• Page
- - -

Core Idea: Intelligent Rate Limiting Management

Problem: 5 suppliers, 5 different rate limiting rules, easy to exceed.

Solution: Intelligent rate limiting management + hot spot detection + multi-level caching + queue management

User Request → Queue Management → Intelligent Rate Limiting → Hot Spot Detection → Multi-level Cache → Supplier API

1. Intelligent Rate Limiting Management

Automatically Identify Rate Limiting Rules

class RateLimiter:
    def __init__(self, supplier):
        self.supplier = supplier
        self.rules = self._detect_rate_limit_rules()
    
    def _detect_rate_limit_rules(self):
        # 1. Read rate limiting rules from supplier documentation
        docs_rules = self.supplier.rate_limit_docs
        
        # 2. Test rate limiting rules (progressive testing)
        test_rules = self._test_rate_limits()
        
        # 3. Choose the strictest rule
        return self._merge_rules(docs_rules, test_rules)
    
    def _test_rate_limits(self):
        # Progressive testing: start from low QPS, gradually increase
        qps = 1
        max_qps = 1000
        
        while qps <= max_qps:
            success = self._test_qps(qps)
            if not success:
                break
            qps *= 2
        
        return {
            "qps_limit": qps // 2,
            "time_window": self._detect_time_window(),
            "strategy": self._detect_strategy()
        }

Dynamically Adjust Request Rate

async def request_with_rate_limit(supplier, request):
    rate_limiter = RateLimiter(supplier)
    
    # 1. Check current request rate
    current_qps = rate_limiter.get_current_qps()
    max_qps = rate_limiter.get_max_qps()
    
    # 2. If approaching rate limit, reduce rate
    if current_qps > max_qps * 0.8:
        # Reduce to 80% rate
        await asyncio.sleep(1.0 / (max_qps * 0.2))
    
    # 3. Send request
    response = await supplier.request(request)
    
    # 4. Check if rate limited
    if response.status_code == 429:
        # Rate limited, wait and retry
        retry_after = response.headers.get('Retry-After', 60)
        await asyncio.sleep(retry_after)
        return await request_with_rate_limit(supplier, request)
    
    return response

2. Hot Spot Detection

Real-time Identify Hot Hotels

class HotSpotDetector:
    def __init__(self):
        self.request_counts = {}  # hotel_id -> (count, timestamp)
        self.hotspots = set()
    
    def record_request(self, hotel_id):
        now = time.time()
        
        # 1. Record request
        self.request_counts[hotel_id] = (
            self.request_counts.get(hotel_id, (0, 0))[0] + 1,
            now
        )
        
        # 2. Clean expired data (> 1 minute)
        self._cleanup_expired_data(now - 60)
        
        # 3. Detect hot spots
        self._detect_hotspots()
    
    def _detect_hotspots(self):
        # 1. Calculate each hotel's QPS
        hotel_qps = {}
        for hotel_id, (count, timestamp) in self.request_counts.items():
            hotel_qps[hotel_id] = count / 60.0  # per minute
        
        # 2. Identify hot spots (QPS > average * 10)
        avg_qps = sum(hotel_qps.values()) / len(hotel_qps)

- - -

• Challenge
Summarize the page on intelligent rate limiting management in three sentences. The material after this page comes from a separate, unrelated source.

- - -

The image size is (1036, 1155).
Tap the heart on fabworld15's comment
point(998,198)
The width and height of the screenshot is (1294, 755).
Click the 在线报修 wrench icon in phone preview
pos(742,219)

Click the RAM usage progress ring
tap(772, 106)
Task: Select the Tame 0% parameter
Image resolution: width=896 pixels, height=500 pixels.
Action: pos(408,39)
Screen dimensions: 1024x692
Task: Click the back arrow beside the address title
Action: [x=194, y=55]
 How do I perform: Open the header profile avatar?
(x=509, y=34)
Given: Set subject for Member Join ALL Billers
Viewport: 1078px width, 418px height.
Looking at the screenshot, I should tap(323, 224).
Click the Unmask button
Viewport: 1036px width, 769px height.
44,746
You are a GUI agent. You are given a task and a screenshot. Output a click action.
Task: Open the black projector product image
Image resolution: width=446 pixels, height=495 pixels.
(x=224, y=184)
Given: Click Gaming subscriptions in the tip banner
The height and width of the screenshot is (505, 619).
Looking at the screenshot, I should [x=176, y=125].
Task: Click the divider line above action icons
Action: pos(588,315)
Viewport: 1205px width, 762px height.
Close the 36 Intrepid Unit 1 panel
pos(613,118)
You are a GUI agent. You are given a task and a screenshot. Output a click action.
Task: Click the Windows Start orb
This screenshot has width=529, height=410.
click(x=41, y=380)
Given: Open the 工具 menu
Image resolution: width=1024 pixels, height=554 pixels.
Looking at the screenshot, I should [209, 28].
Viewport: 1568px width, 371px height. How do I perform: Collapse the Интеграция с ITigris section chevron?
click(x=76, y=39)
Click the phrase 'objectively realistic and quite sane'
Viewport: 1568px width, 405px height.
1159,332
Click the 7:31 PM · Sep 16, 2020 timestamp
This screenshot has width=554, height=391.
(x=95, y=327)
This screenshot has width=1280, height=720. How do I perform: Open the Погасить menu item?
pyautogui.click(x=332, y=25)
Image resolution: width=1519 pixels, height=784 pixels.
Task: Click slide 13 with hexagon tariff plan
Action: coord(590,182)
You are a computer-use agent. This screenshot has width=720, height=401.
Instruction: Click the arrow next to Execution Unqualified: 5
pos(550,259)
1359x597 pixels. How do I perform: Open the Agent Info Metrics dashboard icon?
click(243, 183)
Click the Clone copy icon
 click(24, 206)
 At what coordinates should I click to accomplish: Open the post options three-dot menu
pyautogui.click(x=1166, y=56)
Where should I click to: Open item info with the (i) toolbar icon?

- - -

• Answer in full
Five suppliers impose five different rate limiting rules that are easy to exceed, so the page combines intelligent rate limiting management, hot spot detection, multi-level caching and queue management. A rate limiter reads each supplier's documented rules, tests limits progressively by doubling the QPS from a low starting point, and keeps the strictest rule. Requests slow down once the current QPS passes 80% of the maximum, and a 429 response causes a wait and a retry; a hot spot detector separately counts requests per hotel, clears data older than one minute, and flags hotels whose QPS is more than ten times the average.